EXCERPTED TEXT =
▬▬▬

# Tattoo/ Latin "The Lord is my Shepherd."



## DanielleOttoMom (May 11, 2010)

I really want a tattoo saying "The Lord is my Shepherd." I thought I put a spin on it and put it in Latin. I will have this on my rib cage (ouch I know)! So how do you say that in Latin or for fun German? I really want some thing that supports my love of GSD but also my Christian beliefs. Do any of you have tattoos in another language? If you do what does it say? Open to thoughts and suggestions.  thanks!


----------



## Stevenzachsmom (Mar 3, 2008)

Very cool idea. No clue if it is correct, but I copied the below from one of those online translators. Perhaps a smart person will chime in. LOL!

Dominus mihi pastor


----------



## onyx'girl (May 18, 2007)

German:
Der Herr ist mein Hirte 
I'd just have it in English!
Or really spin it~ The Shepherd is my Lord


----------



## Liesje (Mar 4, 2007)

I know someone who has something similar in Latin around his wrist.


----------



## DanielleOttoMom (May 11, 2010)

I like both translations!!
I'm leaning more toward the German translation. I really like it stating the lord is always watching over me. Also from my view my shepherds are watching over me. Even when they aren't with me...


----------



## TheActuary (Dec 17, 2011)

Don't get a tatto based on an online translator... I'd email a latin teacher (or two) from a univeristy. I am sure they would be happy to give you the most accurate translation.

▬▬▬

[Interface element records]
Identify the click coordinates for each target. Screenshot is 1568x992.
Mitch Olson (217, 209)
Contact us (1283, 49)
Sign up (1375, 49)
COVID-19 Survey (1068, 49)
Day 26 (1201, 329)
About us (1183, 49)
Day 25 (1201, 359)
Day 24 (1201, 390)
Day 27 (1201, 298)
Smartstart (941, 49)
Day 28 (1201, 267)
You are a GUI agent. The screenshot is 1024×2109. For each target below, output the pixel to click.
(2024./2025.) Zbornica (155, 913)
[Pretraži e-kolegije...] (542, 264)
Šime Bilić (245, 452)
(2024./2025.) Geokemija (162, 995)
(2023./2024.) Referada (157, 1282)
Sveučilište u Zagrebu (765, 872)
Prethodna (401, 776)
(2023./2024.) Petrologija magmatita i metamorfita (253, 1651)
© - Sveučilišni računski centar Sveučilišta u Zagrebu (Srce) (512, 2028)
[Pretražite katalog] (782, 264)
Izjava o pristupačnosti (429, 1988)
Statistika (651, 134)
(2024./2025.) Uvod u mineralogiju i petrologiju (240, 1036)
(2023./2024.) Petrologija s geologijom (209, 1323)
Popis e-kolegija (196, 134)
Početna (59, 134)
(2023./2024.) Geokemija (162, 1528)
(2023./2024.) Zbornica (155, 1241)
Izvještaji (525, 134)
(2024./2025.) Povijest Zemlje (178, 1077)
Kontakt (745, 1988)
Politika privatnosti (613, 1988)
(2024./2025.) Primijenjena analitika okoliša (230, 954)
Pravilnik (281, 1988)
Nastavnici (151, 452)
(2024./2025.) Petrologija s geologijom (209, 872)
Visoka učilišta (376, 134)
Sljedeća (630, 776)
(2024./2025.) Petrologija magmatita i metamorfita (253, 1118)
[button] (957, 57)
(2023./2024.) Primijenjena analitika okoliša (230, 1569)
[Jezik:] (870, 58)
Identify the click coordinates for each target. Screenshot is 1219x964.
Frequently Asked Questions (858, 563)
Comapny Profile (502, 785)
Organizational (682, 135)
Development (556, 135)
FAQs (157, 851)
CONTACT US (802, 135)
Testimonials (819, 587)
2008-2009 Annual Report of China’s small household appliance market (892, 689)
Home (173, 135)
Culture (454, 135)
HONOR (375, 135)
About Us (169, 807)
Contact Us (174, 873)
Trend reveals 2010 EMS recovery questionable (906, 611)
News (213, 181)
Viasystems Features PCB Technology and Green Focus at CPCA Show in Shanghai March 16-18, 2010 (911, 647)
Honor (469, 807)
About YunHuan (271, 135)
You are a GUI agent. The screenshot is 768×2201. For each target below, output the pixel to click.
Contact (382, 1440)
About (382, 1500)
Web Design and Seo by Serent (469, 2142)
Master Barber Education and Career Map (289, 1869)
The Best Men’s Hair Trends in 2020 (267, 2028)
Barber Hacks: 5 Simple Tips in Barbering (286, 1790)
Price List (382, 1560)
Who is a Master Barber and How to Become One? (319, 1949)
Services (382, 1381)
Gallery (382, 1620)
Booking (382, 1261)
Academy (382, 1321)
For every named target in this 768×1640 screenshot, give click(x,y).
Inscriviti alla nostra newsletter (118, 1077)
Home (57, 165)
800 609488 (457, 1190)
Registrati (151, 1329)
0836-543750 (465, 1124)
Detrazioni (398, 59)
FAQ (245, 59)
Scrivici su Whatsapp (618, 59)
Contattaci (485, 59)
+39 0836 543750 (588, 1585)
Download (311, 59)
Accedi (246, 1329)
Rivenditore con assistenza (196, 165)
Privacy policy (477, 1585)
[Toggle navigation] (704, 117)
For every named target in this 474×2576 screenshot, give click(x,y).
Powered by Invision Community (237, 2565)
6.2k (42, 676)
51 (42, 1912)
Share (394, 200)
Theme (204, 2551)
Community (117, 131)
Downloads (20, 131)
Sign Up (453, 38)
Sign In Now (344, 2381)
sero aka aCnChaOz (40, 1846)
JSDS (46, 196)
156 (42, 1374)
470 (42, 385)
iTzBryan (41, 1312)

▬▬▬

PROBLEM 1 =
From the records, give the lines as a JSON list of strings, one string per line and blank lines omitted, starting at the line that contains "Day 26 (1201, 329)" and ending after the line that contains "(2024./2025.) Geokemija (162, 995)".
PROBLEM 2 =
Carry the forum thread about a tattoo of "The Lord is my Shepherd" further, picking up after its final post.
The forum thread and the records have no connection to each other.

ANSWER 1 =
[
  "Day 26 (1201, 329)",
  "About us (1183, 49)",
  "Day 25 (1201, 359)",
  "Day 24 (1201, 390)",
  "Day 27 (1201, 298)",
  "Smartstart (941, 49)",
  "Day 28 (1201, 267)",
  "You are a GUI agent. The screenshot is 1024×2109. For each target below, output the pixel to click.",
  "(2024./2025.) Zbornica (155, 913)",
  "[Pretraži e-kolegije...] (542, 264)",
  "Šime Bilić (245, 452)",
  "(2024./2025.) Geokemija (162, 995)"
]

ANSWER 2 =
If I dug out my old latin book I could probably give you one... but I don't want to be responsible for an incorrect tattoo! haha


----------



## TheActuary (Dec 17, 2011)

Or: Latin Vulgate Bible, Book Of Psalms Psalm 23\\

Edit: That is actually kind of hard to parse through


----------



## Emoore (Oct 9, 2002)

TheActuary said:


> Don't get a tatto based on an online translator... I'd email a latin teacher (or two) from a univeristy. I am sure they would be happy to give you the most accurate translation.


Strongly, strongly agree with this. If you want German, talk to a native speaker or two. If you want Latin, talk to someone who teaches it. You don't want to go off an online translator and end up with something stupid tattooed on your body.


----------



## DanielleOttoMom (May 11, 2010)

Emoore said:


> Strongly, strongly agree with this. If you want German, talk to a native speaker or two. If you want Latin, talk to someone who teaches it. You don't want to go off an online translator and end up with something stupid tattooed on your body.



This is very true! I will definitely check with a few native speakers of the language.


----------



## AbbyK9 (Oct 11, 2005)

The German posted above is correct - Der Herr ist mein Hirte.

If I were to translate the Latin, I would translate, "Dominus pastor meus est." Literally. For a lot of sayings, the "est" (which is Latin for "he is") would be left out, so you could do "Dominus pastor meus."


----------



## marshies (May 18, 2011)

I like the English one the best.


----------



## GSDolch (May 15, 2006)

I third the translation and making sure it is right. More so if it is a tattoo!! There might be some forums that you can go to and talk to people. I have a Gaelic one I go to and if you ask for a translation on something the rule is to wait until you get at *least* three confirmed. (dialects differ)

I speak neither German nor Latin so I am no help there. Looks like you have the German already though. What about a college near you? Maybe there is someone there who teaches it?

These are going to be the words for my next tattoo (not the English versions) and to top it off they will also be written in the Ogham.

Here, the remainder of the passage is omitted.